Happy Birthday to My Ex-Husband’s Ex-Girlfriend
I remember dates. It’s a gift, and a curse. It used to drive my ex-husband crazy. This, from a dude who forgot my birthday — twice — when we were still together. But me? I remember numbers for some reason, always have. I can rattle off his land line phone number from high school. I know the birthdays of people I haven’t had any contact with in years.
Recently, it was my best friend’s birthday. I’d never forget that, of course. But it also reminded me of the Other Woman (well, the original other woman was his teenaged lover before her, . . . but I digress . . .). Let’s call this Other Woman . . . Penelope Homewrecker, shall we? (I don’t really blame Penelope for wrecking my home, though. Though she certainly made choices I would not, my ex-husband did not have to honor her — requests?) Anyway, Penelope’s birthday is two days after my best friend’s. I know this because years ago, when I first discovered their affair, I did my fair share of research, as did my work colleagues at the time. I was working in a law office — enough said. Before long I had her full name, her address, her real estate records, current and prior addresses, etc. , and — her birthday.
I remember sharing the information with my best friend. She responded with one of those completely irrational comments only a true friend would say. She almost growled, “How dare she have a birthday near mine.” My friend was right, by the way:
How dare Penelope have a birthday close to my very best friend’s special day?
How dare Penelope have a birthday?
How dare Penelope even exist?
It reminds me of a scene from Sex And The City when Carrie realizes that her on and off boyfriend Big has chosen a woman named Natasha over her — and he is actually happy. Carrie tells her friends she’s ready to accept it. For a beat the women were silent, but then they gave, an irrational, nonsensical, yet incredibly supportive response.
Natasha. What a bullshit name.
Totally.
Stupid.
Complete bullshit.
I just love that — showing support in such an subtly obvious way, via a frivolous statement.
So thanks to my best friend for expressing outrage that my husband’s mistress dared to have birthday near hers.
How dare she? Indeed.
By the way, Penelope and my Ex didn’t last. (Long story, well not so long, but it’s a good one.
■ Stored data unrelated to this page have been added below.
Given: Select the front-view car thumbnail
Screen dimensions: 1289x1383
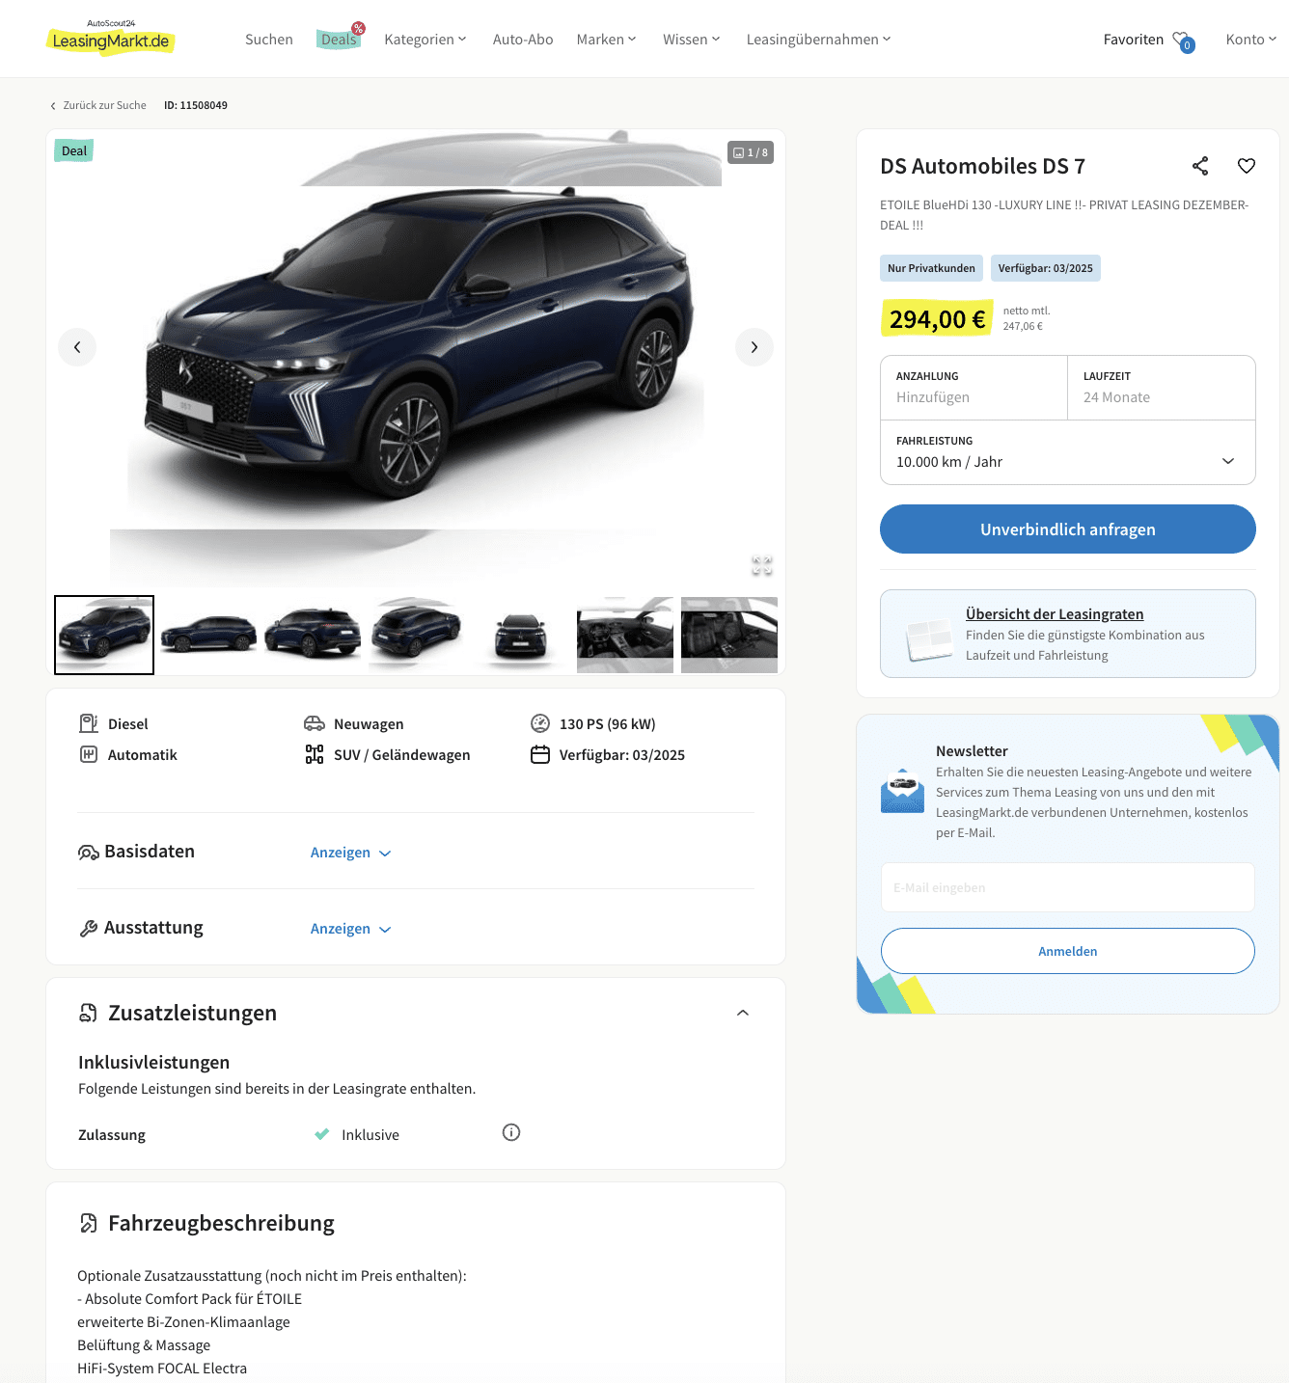Looking at the screenshot, I should point(521,635).
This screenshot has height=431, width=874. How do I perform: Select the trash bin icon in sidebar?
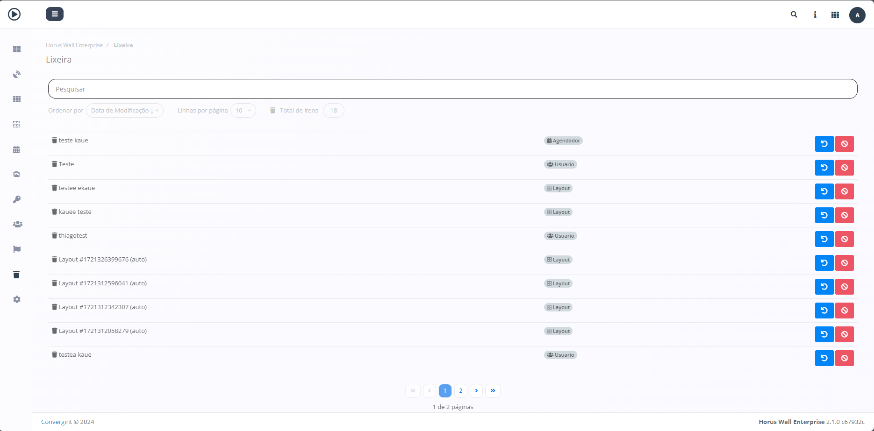16,275
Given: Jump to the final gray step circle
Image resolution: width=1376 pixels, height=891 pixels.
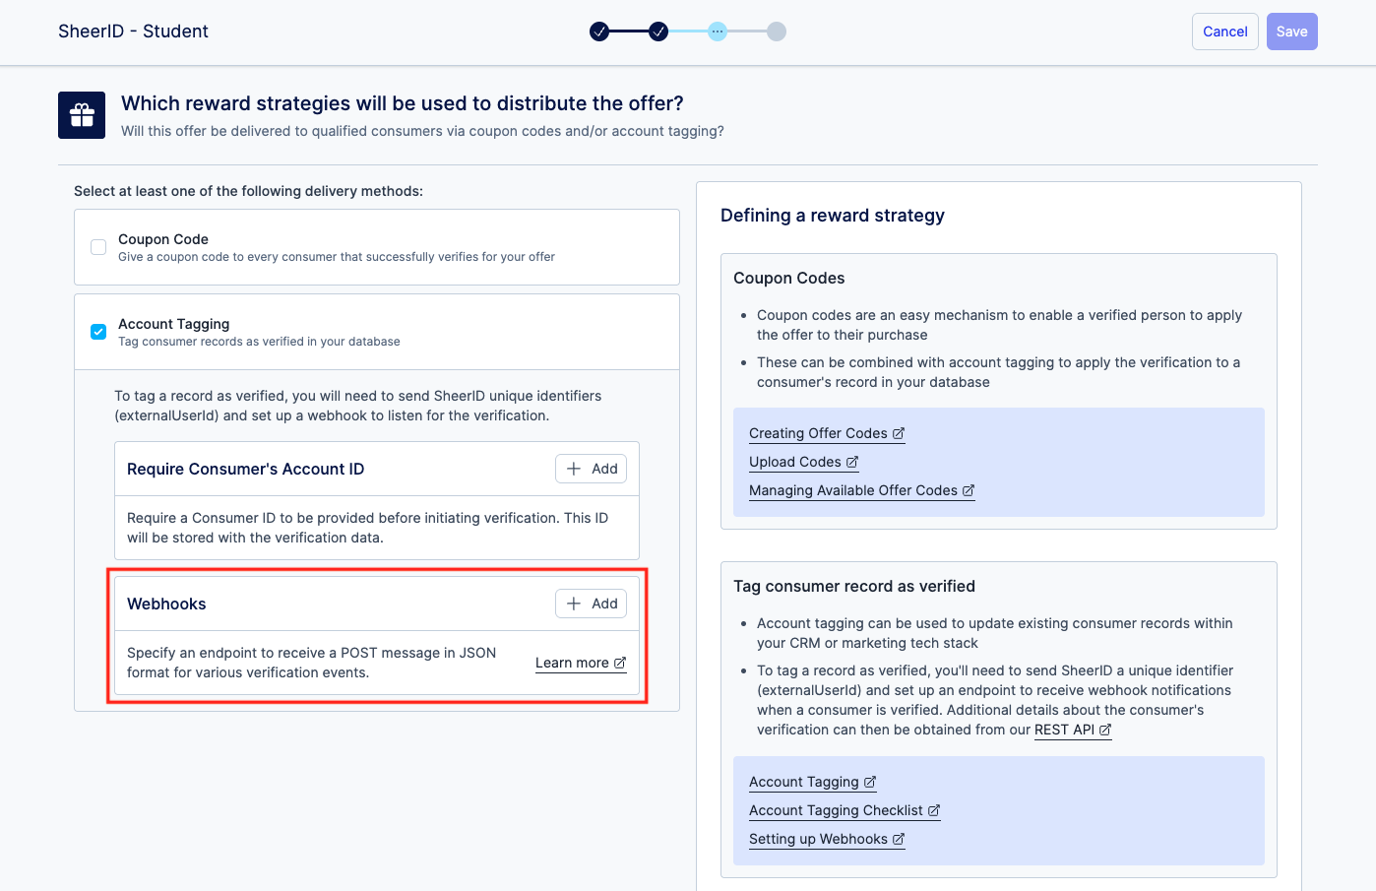Looking at the screenshot, I should tap(777, 32).
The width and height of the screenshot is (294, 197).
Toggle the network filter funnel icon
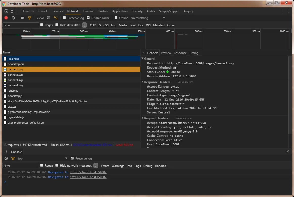30,18

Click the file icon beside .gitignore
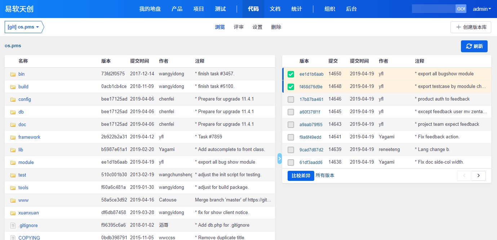(x=13, y=226)

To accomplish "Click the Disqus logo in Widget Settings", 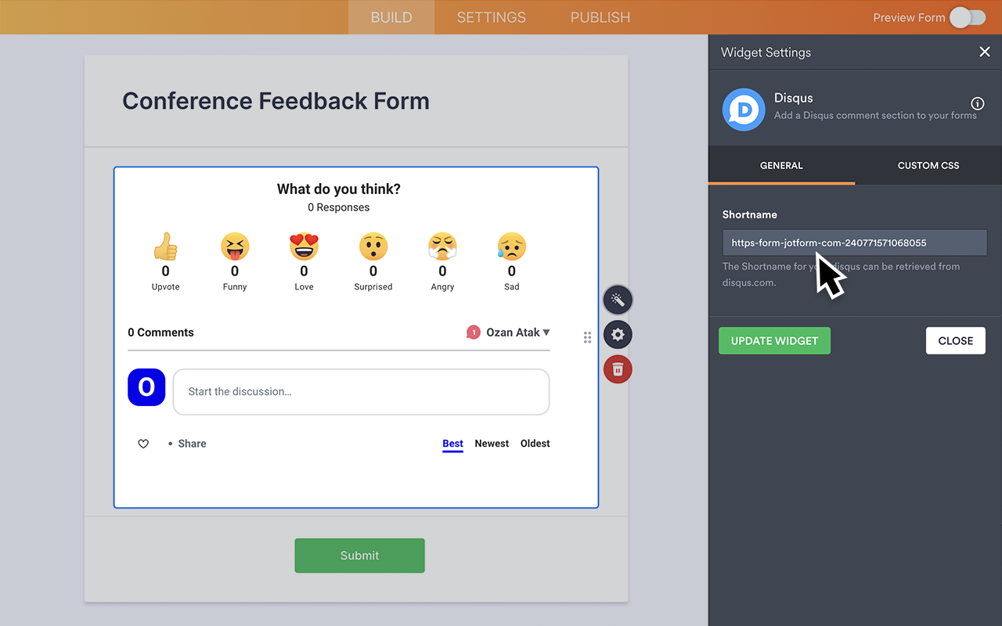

I may blog about it at some point, maybe.)
Much later, after Penelope and the Ex broke up, my Ex announced he had a new serious girlfriend. I did the required Facebook check on her, and I noticed that Penelope and the Ex’s new girlfriend were Facebook friends. When I checked again a little later, the two women were no longer Facebook friends.
Huh.
There was some kind of unfriending situation between Penelope and the new girlfriend.
Huh.
Perhaps Penelope Homewrecker didn’t want to see posts by her replacement.
Huh.
Heh heh heh
I wonder if later, Penelope, who had likely thought she’d become the coveted Mrs. Ex, was treated to posts about my Ex’s wedding and subsequent procreation? I’m guessing that Penelope and the new girlfriend must have had some mutual friends. Yes?
Please, yes?
Heh heh heh
My investigation days are over. They’ve been over for a long time. Years. I never look at my Ex’s or his wife’s Facebook pages or his family’s pages. I really have no interest now. But those damn numbers stay in my head. As I said, it’s a gift, and a curse.
So, Happy Birthday Penelope Homewrecker! I literally can’t help but remember the date.
Of course, Evil Me wants to ask: What’s your Relationship Status now?
Though, Regular Me acknowledges that Penelope Homewrecker dodged a bullet and may indeed be the luckiest woman in the world.
Celebrity Analysis
For those who follow celebrity gossip, think of it like this: My Ex-Husband’s mistress pulled a Penelope Cruz. Let me explain. For a long time (by Hollywood standards) Tom Cruise and his wife Nicole Kidman were a golden couple.
It didn’t last. It was rumored that Tom left Nicole Kidman because of his affair with another actress, Penelope Cruz.
When Tom and Nicole divorced, Tom and Penelope went public with their relationship.
But then they broke up.
Penelope escaped becoming the wife of Tom Cruise, known to control and overshadow his wives. And at some point, Tom Cruise went a little crazy.
Crazy Tom Cruise went on to marry once perky, but later suffering Katie Holmes, while Penelope Cruz ran free! (Katie Holmes is now Ex Mrs. Tom Cruise, by the way, but they had a child together so she still has to deal with him. She’ll never be completely free.).
And Penelope Cruz? I picture her frolicking in a field somewhere.
Of course, in this scenario this would make me Tom’s jilted wife, Nicole Kidman, mother of the first kids. And I’m okay with that.
And I’d be okay with this, too:

Nicole Kidman and her current husband, Country Music Star Keith Urban. She upgraded. By all reports, Keith Urban is supposed to be a nice guy, and Nicole’s career has soared once she was free of Cruise.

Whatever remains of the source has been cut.